How to complete this task: Among the entries below, copy only the span from the line containing "This screenshot has height=884, width=1216." through the line containing "Click Nora Freegas character portrait". Do so exactly, and skip the pictures.

Records supplied:
--- START ---

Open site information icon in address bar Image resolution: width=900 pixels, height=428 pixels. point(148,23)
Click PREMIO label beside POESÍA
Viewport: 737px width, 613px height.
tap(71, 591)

--- END ---
--- START ---

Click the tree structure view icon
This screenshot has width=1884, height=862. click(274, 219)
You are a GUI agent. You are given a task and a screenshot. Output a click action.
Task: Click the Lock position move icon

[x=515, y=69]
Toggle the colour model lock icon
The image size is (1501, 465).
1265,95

--- END ---
--- START ---

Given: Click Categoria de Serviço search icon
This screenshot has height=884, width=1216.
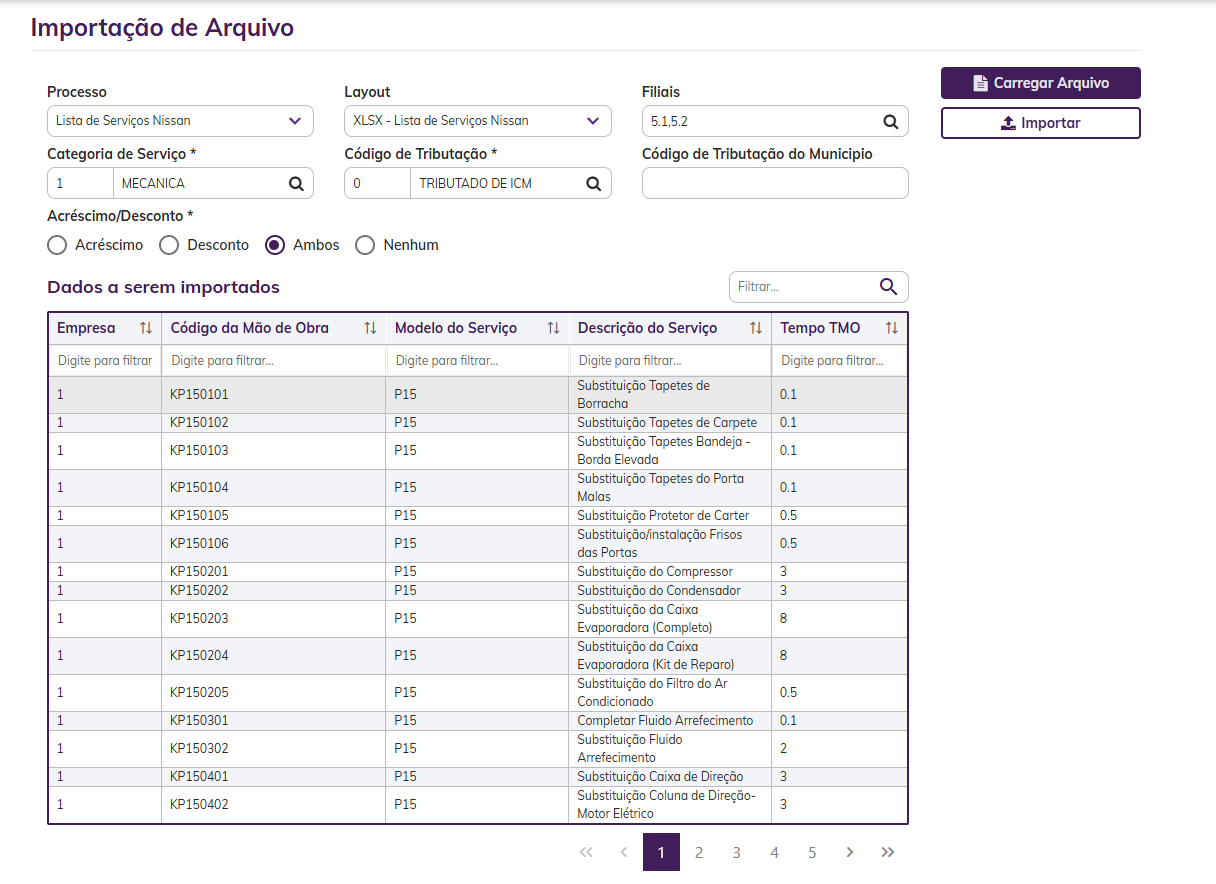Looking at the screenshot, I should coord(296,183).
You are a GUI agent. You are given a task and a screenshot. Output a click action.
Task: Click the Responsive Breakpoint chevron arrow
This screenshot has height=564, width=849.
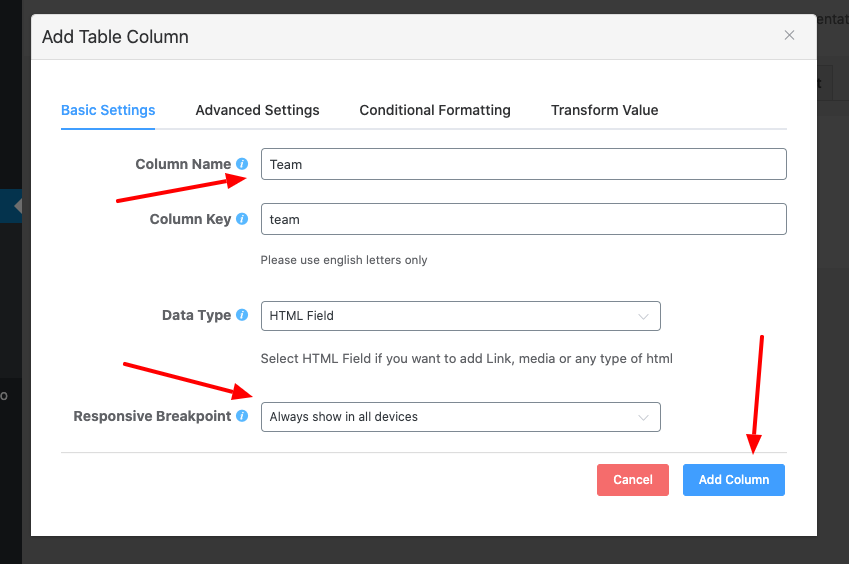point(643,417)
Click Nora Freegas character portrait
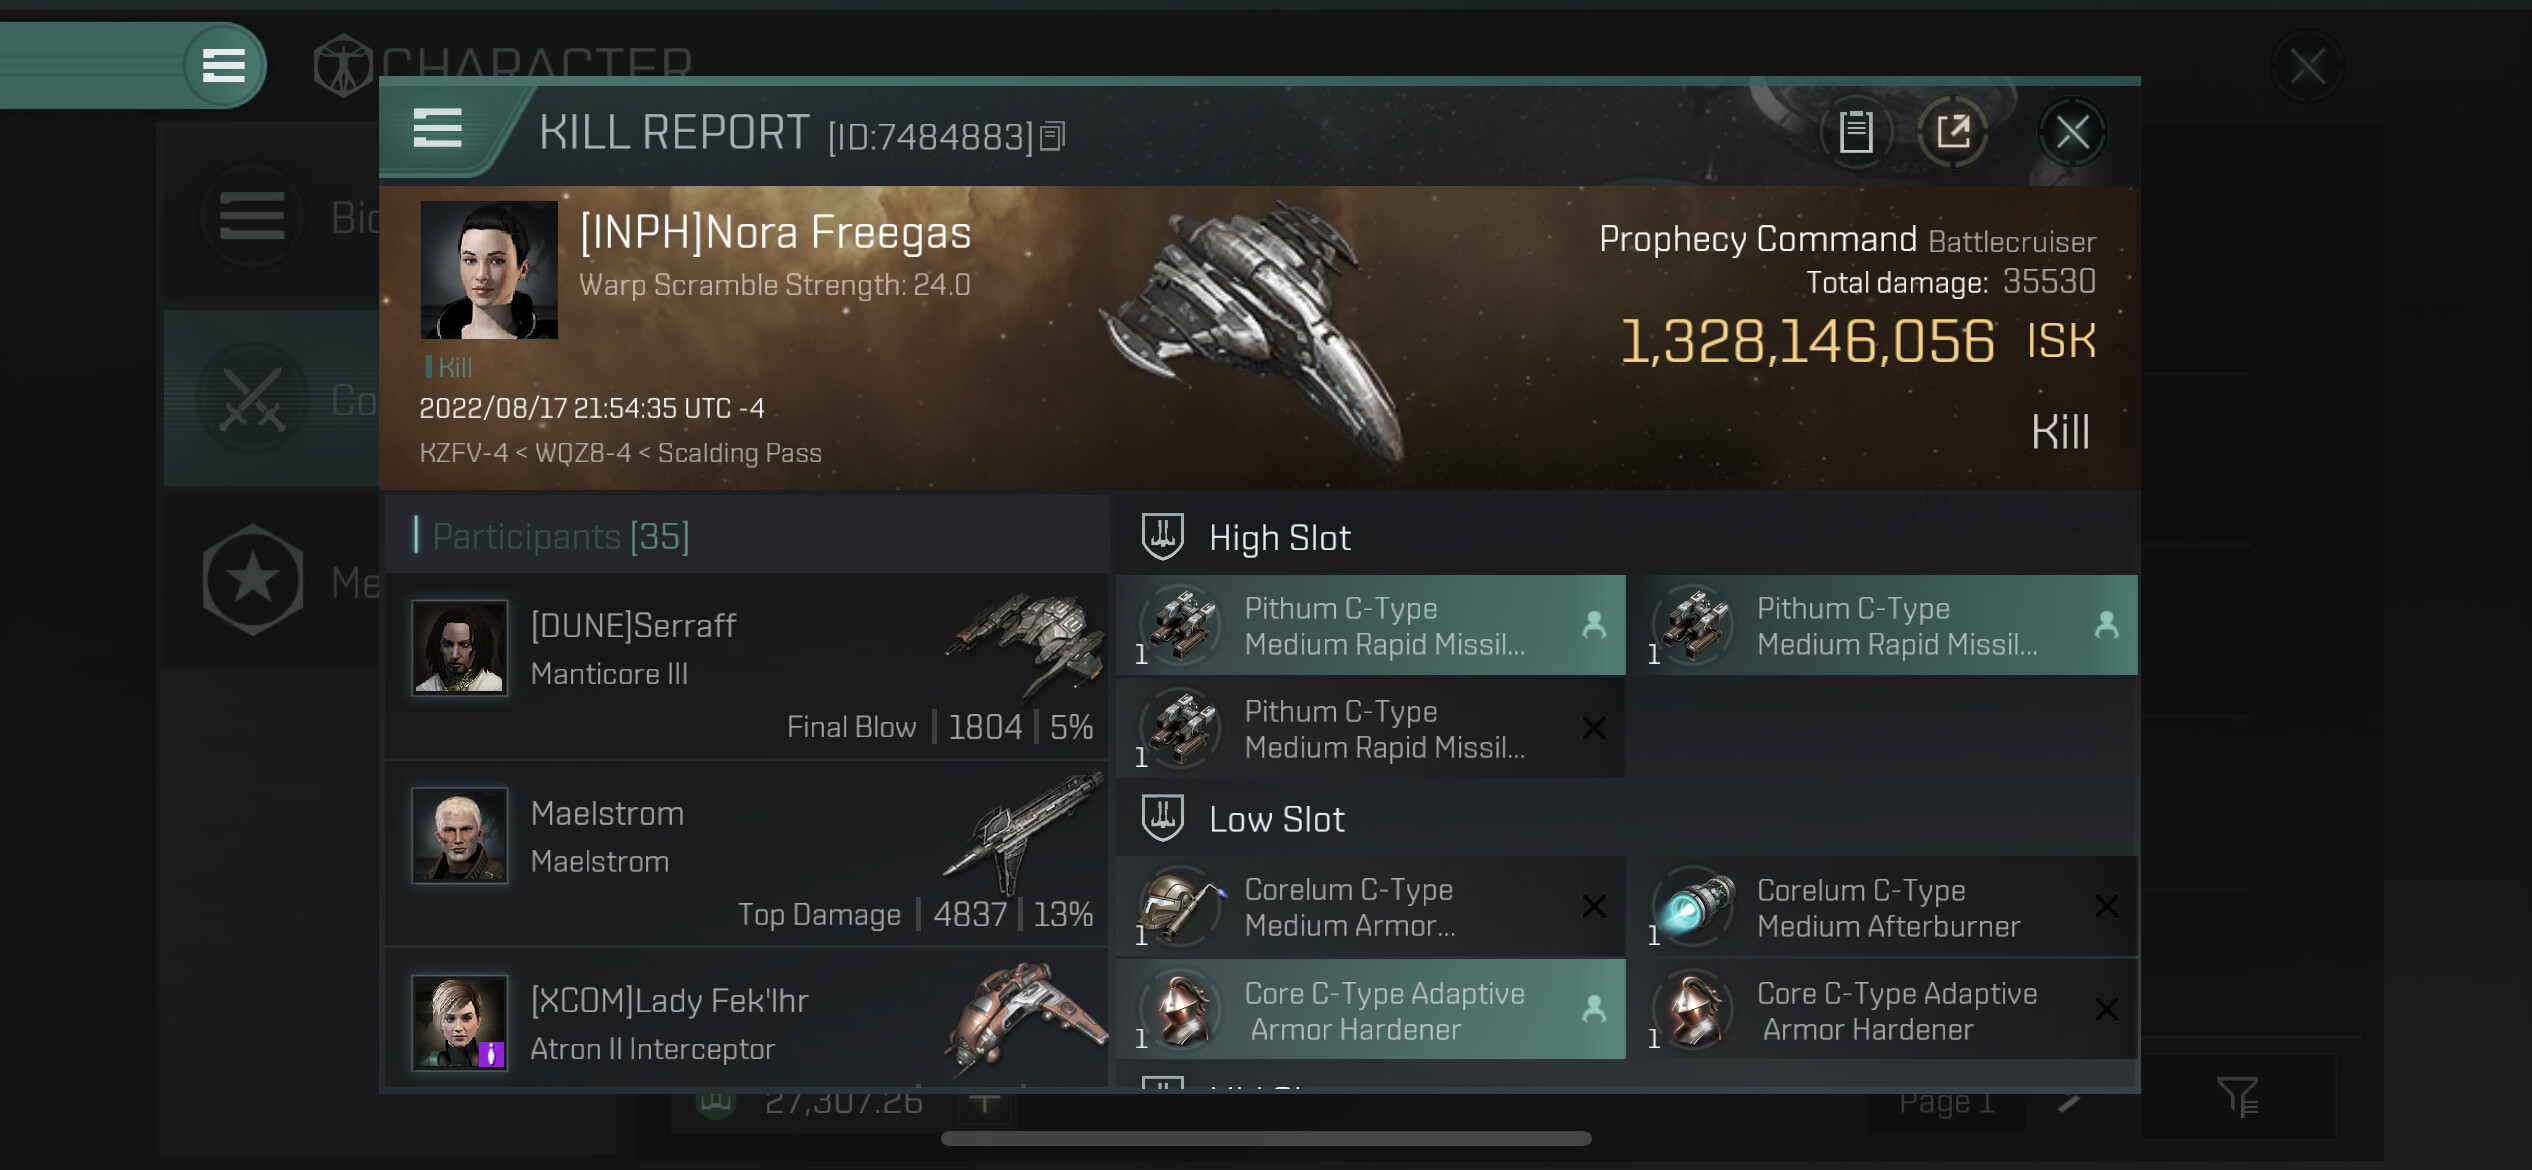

--- END ---

Solution for this problem:
This screenshot has height=884, width=1216.
Looking at the screenshot, I should coord(296,183).
You are a GUI agent. You are given a task and a screenshot. Output a click action.
Task: Click the Responsive Breakpoint chevron arrow
This screenshot has height=564, width=849.
point(643,417)
Click Nora Freegas character portrait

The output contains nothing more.